▶ **Written exercise**: Update the entries below by swapping every "Open" for "Select", leaving all other wording as it is. Omit the pictures from your answer.

==== Extracted material ====

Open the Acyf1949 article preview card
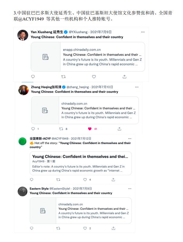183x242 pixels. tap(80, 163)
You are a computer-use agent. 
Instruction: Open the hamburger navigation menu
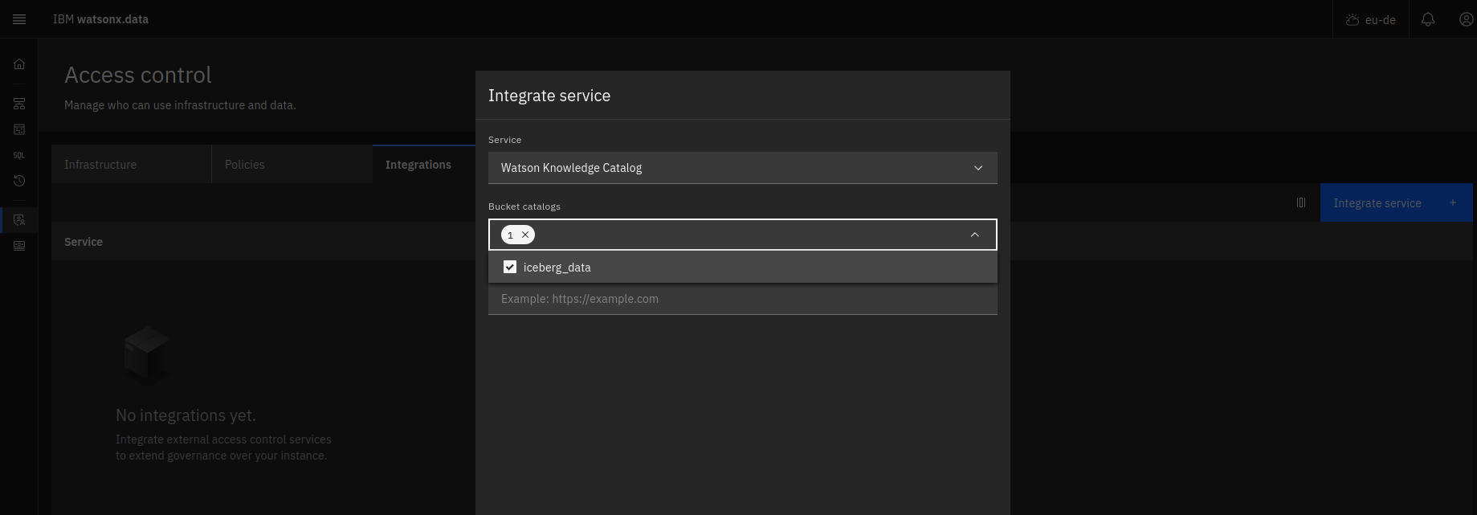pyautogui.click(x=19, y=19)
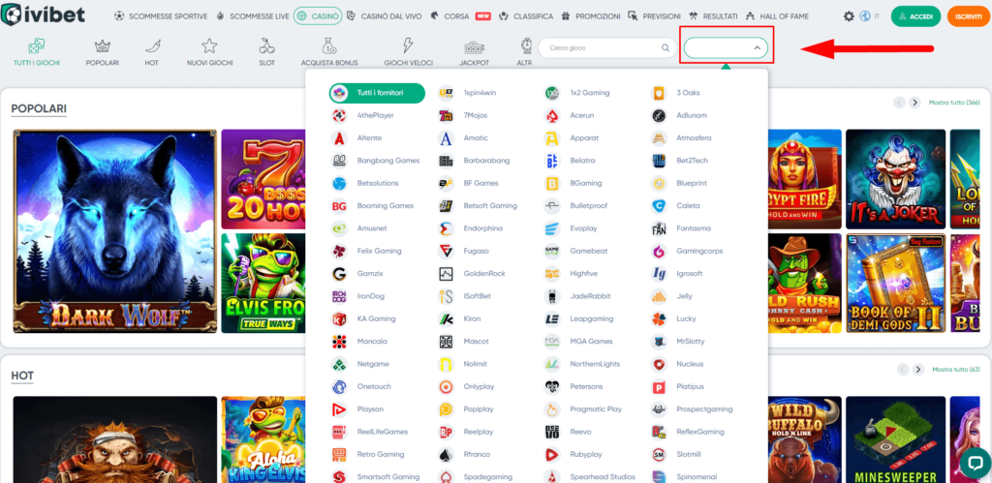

====

▶ **Response to the task**:
Select the Acyf1949 article preview card
183x242 pixels. tap(80, 163)
You are a computer-use agent. 
Instruction: Select the hamburger navigation menu
pyautogui.click(x=19, y=19)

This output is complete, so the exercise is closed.